To be done
Could you write out all the records below again, swapping every "Datenschutzerklärung" for "Datenschutzhinweise" and leaving everything else as it is?

Task input
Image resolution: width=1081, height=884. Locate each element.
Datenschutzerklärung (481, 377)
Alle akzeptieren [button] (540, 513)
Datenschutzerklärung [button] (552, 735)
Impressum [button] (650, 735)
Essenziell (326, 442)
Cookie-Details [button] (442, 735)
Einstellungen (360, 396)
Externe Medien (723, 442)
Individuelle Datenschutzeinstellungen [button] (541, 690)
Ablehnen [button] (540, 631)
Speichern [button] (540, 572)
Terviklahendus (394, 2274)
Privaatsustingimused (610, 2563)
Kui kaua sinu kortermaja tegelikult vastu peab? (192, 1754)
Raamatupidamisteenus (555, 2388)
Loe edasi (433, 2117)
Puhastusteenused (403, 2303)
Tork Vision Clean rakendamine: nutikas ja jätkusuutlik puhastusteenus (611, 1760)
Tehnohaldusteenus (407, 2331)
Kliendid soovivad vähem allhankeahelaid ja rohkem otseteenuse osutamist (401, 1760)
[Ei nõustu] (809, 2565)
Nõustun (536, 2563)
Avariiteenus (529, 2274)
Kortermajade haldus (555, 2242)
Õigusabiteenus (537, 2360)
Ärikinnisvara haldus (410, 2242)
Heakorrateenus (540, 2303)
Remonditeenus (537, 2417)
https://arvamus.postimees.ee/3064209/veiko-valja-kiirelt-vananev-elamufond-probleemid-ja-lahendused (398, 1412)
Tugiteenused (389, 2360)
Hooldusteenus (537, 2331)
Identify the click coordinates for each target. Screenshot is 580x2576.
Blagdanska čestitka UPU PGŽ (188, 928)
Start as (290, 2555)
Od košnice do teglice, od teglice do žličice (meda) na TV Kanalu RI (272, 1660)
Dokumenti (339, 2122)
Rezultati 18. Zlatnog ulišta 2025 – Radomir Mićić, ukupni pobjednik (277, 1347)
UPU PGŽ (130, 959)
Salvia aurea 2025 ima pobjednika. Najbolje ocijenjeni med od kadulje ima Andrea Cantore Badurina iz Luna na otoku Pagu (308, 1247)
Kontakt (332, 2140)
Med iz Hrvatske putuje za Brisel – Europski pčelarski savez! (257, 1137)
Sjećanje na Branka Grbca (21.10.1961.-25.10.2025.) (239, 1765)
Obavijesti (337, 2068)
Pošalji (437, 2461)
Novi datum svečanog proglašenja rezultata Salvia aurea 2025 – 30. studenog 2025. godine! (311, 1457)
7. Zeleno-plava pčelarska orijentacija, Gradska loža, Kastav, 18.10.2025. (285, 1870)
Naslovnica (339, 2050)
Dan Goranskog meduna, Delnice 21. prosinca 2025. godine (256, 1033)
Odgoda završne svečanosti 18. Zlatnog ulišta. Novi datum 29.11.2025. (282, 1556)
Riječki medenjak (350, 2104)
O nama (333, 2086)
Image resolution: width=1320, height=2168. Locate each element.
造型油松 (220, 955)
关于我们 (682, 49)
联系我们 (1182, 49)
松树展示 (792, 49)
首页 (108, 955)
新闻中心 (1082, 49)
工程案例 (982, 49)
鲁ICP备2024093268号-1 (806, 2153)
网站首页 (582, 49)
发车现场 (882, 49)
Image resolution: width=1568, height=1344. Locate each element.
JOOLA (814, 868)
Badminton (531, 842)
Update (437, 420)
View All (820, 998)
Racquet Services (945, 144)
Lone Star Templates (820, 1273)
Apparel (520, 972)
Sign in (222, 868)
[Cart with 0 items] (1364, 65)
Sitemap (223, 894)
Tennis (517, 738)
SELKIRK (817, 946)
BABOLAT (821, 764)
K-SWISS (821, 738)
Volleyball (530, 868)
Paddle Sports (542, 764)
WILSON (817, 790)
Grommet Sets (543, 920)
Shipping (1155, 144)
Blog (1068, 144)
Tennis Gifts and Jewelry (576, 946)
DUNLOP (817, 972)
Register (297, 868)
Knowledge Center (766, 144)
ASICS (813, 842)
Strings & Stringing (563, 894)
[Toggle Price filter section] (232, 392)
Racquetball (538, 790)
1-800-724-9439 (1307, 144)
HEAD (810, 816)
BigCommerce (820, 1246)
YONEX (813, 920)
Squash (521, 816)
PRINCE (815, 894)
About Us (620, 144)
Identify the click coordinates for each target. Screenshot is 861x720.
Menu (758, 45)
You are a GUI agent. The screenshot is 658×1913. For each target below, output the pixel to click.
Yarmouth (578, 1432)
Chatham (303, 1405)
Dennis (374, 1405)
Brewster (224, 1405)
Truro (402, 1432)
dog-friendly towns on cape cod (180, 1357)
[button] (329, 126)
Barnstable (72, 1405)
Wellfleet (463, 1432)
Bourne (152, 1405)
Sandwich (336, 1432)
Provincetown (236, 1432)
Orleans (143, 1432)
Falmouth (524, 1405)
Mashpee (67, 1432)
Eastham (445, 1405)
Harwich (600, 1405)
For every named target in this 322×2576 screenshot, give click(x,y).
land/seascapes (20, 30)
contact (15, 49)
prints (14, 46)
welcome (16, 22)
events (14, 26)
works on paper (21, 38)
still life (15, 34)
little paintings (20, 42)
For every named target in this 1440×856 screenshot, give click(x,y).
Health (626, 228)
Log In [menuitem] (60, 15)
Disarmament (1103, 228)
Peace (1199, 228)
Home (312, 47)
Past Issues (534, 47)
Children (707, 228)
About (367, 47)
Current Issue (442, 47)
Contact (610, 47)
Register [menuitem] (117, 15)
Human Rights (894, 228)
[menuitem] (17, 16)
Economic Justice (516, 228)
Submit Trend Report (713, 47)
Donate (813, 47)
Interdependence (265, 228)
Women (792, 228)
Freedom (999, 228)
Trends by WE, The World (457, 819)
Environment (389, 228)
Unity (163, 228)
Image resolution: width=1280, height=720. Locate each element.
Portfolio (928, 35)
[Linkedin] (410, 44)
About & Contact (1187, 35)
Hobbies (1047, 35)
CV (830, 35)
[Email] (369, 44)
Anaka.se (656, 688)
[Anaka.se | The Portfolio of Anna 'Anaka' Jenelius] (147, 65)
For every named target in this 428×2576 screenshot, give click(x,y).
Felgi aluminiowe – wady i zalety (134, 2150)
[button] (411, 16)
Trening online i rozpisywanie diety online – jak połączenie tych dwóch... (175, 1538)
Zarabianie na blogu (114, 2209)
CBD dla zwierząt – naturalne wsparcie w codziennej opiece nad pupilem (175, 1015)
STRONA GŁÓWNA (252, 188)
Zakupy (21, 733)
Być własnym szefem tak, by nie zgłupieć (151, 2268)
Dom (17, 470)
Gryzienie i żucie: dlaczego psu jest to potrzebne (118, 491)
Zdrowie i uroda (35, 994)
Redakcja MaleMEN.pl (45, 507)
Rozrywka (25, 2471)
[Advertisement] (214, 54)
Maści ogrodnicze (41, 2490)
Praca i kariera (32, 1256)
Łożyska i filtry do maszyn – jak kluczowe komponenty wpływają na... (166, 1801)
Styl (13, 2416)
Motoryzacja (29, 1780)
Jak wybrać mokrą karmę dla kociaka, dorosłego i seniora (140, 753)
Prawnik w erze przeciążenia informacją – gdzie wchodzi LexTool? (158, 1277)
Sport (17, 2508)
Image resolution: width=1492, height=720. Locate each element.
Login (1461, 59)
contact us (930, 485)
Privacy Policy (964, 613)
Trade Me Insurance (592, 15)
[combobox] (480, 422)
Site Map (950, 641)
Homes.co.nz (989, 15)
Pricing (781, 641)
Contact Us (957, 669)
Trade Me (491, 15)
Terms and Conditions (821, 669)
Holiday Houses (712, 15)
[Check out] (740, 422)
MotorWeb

Solution to this exercise
Image resolution: width=1081, height=884. Locate each element.
Datenschutzhinweise (481, 377)
Alle akzeptieren [button] (540, 513)
Datenschutzhinweise [button] (552, 735)
Impressum [button] (650, 735)
Essenziell (326, 442)
Cookie-Details [button] (442, 735)
Einstellungen (360, 396)
Externe Medien (723, 442)
Individuelle Datenschutzeinstellungen [button] (541, 690)
Ablehnen [button] (540, 631)
Speichern [button] (540, 572)
Terviklahendus (394, 2274)
Privaatsustingimused (610, 2563)
Kui kaua sinu kortermaja tegelikult vastu peab? (192, 1754)
Raamatupidamisteenus (555, 2388)
Loe edasi (433, 2117)
Puhastusteenused (403, 2303)
Tork Vision Clean rakendamine: nutikas ja jätkusuutlik puhastusteenus (611, 1760)
Tehnohaldusteenus (407, 2331)
Kliendid soovivad vähem allhankeahelaid ja rohkem otseteenuse osutamist (401, 1760)
[Ei nõustu] (809, 2565)
Nõustun (536, 2563)
Avariiteenus (529, 2274)
Kortermajade haldus (555, 2242)
Õigusabiteenus (537, 2360)
Ärikinnisvara haldus (410, 2242)
Heakorrateenus (540, 2303)
Remonditeenus (537, 2417)
https://arvamus.postimees.ee/3064209/veiko-valja-kiirelt-vananev-elamufond-probleemid-ja-lahendused (398, 1412)
Tugiteenused (389, 2360)
Hooldusteenus (537, 2331)
Identify the click coordinates for each target. Screenshot is 580x2576.
Blagdanska čestitka UPU PGŽ (188, 928)
Start as (290, 2555)
Od košnice do teglice, od teglice do žličice (meda) na TV Kanalu RI (272, 1660)
Dokumenti (339, 2122)
Rezultati 18. Zlatnog ulišta 2025 – Radomir Mićić, ukupni pobjednik (277, 1347)
UPU PGŽ (130, 959)
Salvia aurea 2025 ima pobjednika. Najbolje ocijenjeni med od kadulje ima Andrea Cantore Badurina iz Luna na otoku Pagu (308, 1247)
Kontakt (332, 2140)
Med iz Hrvatske putuje za Brisel – Europski pčelarski savez! (257, 1137)
Sjećanje na Branka Grbca (21.10.1961.-25.10.2025.) (239, 1765)
Obavijesti (337, 2068)
Pošalji (437, 2461)
Novi datum svečanog proglašenja rezultata Salvia aurea 2025 – 30. studenog 2025. godine! (311, 1457)
7. Zeleno-plava pčelarska orijentacija, Gradska loža, Kastav, 18.10.2025. (285, 1870)
Naslovnica (339, 2050)
Dan Goranskog meduna, Delnice 21. prosinca 2025. godine (256, 1033)
Odgoda završne svečanosti 18. Zlatnog ulišta. Novi datum 29.11.2025. (282, 1556)
Riječki medenjak (350, 2104)
O nama (333, 2086)
Image resolution: width=1320, height=2168. Locate each element.
造型油松 (220, 955)
关于我们 (682, 49)
联系我们 (1182, 49)
松树展示 (792, 49)
首页 (108, 955)
新闻中心 (1082, 49)
工程案例 (982, 49)
鲁ICP备2024093268号-1 (806, 2153)
网站首页 (582, 49)
发车现场 (882, 49)
Image resolution: width=1568, height=1344. Locate each element.
JOOLA (814, 868)
Badminton (531, 842)
Update (437, 420)
View All (820, 998)
Racquet Services (945, 144)
Lone Star Templates (820, 1273)
Apparel (520, 972)
Sign in (222, 868)
[Cart with 0 items] (1364, 65)
Sitemap (223, 894)
Tennis (517, 738)
SELKIRK (817, 946)
BABOLAT (821, 764)
K-SWISS (821, 738)
Volleyball (530, 868)
Paddle Sports (542, 764)
WILSON (817, 790)
Grommet Sets (543, 920)
Shipping (1155, 144)
Blog (1068, 144)
Tennis Gifts and Jewelry (576, 946)
DUNLOP (817, 972)
Register (297, 868)
Knowledge Center (766, 144)
ASICS (813, 842)
Strings & Stringing (563, 894)
[Toggle Price filter section] (232, 392)
Racquetball (538, 790)
1-800-724-9439 (1307, 144)
HEAD (810, 816)
BigCommerce (820, 1246)
YONEX (813, 920)
Squash (521, 816)
PRINCE (815, 894)
About Us (620, 144)
Identify the click coordinates for each target. Screenshot is 861x720.
Menu (758, 45)
You are a GUI agent. The screenshot is 658×1913. For each target below, output the pixel to click.
Yarmouth (578, 1432)
Chatham (303, 1405)
Dennis (374, 1405)
Brewster (224, 1405)
Truro (402, 1432)
dog-friendly towns on cape cod (180, 1357)
[button] (329, 126)
Barnstable (72, 1405)
Wellfleet (463, 1432)
Bourne (152, 1405)
Sandwich (336, 1432)
Provincetown (236, 1432)
Orleans (143, 1432)
Falmouth (524, 1405)
Mashpee (67, 1432)
Eastham (445, 1405)
Harwich (600, 1405)
For every named target in this 322×2576 screenshot, give click(x,y).
land/seascapes (20, 30)
contact (15, 49)
prints (14, 46)
welcome (16, 22)
events (14, 26)
works on paper (21, 38)
still life (15, 34)
little paintings (20, 42)
For every named target in this 1440×856 screenshot, give click(x,y).
Health (626, 228)
Log In [menuitem] (60, 15)
Disarmament (1103, 228)
Peace (1199, 228)
Home (312, 47)
Past Issues (534, 47)
Children (707, 228)
About (367, 47)
Current Issue (442, 47)
Contact (610, 47)
Register [menuitem] (117, 15)
Human Rights (894, 228)
[menuitem] (17, 16)
Economic Justice (516, 228)
Submit Trend Report (713, 47)
Donate (813, 47)
Interdependence (265, 228)
Women (792, 228)
Freedom (999, 228)
Trends by WE, The World (457, 819)
Environment (389, 228)
Unity (163, 228)
Image resolution: width=1280, height=720. Locate each element.
Portfolio (928, 35)
[Linkedin] (410, 44)
About & Contact (1187, 35)
Hobbies (1047, 35)
CV (830, 35)
[Email] (369, 44)
Anaka.se (656, 688)
[Anaka.se | The Portfolio of Anna 'Anaka' Jenelius] (147, 65)
For every named target in this 428×2576 screenshot, give click(x,y).
Felgi aluminiowe – wady i zalety (134, 2150)
[button] (411, 16)
Trening online i rozpisywanie diety online – jak połączenie tych dwóch... (175, 1538)
Zarabianie na blogu (114, 2209)
CBD dla zwierząt – naturalne wsparcie w codziennej opiece nad pupilem (175, 1015)
STRONA GŁÓWNA (252, 188)
Zakupy (21, 733)
Być własnym szefem tak, by nie zgłupieć (151, 2268)
Dom (17, 470)
Gryzienie i żucie: dlaczego psu jest to potrzebne (118, 491)
Zdrowie i uroda (35, 994)
Redakcja MaleMEN.pl (45, 507)
Rozrywka (25, 2471)
[Advertisement] (214, 54)
Maści ogrodnicze (41, 2490)
Praca i kariera (32, 1256)
Łożyska i filtry do maszyn – jak kluczowe komponenty wpływają na... (166, 1801)
Styl (13, 2416)
Motoryzacja (29, 1780)
Jak wybrać mokrą karmę dla kociaka, dorosłego i seniora (140, 753)
Prawnik w erze przeciążenia informacją – gdzie wchodzi LexTool? (158, 1277)
Sport (17, 2508)
Image resolution: width=1492, height=720. Locate each element.
Login (1461, 59)
contact us (930, 485)
Privacy Policy (964, 613)
Trade Me Insurance (592, 15)
[combobox] (480, 422)
Site Map (950, 641)
Homes.co.nz (989, 15)
Pricing (781, 641)
Contact Us (957, 669)
Trade Me (491, 15)
Terms and Conditions (821, 669)
Holiday Houses (712, 15)
[Check out] (740, 422)
MotorWeb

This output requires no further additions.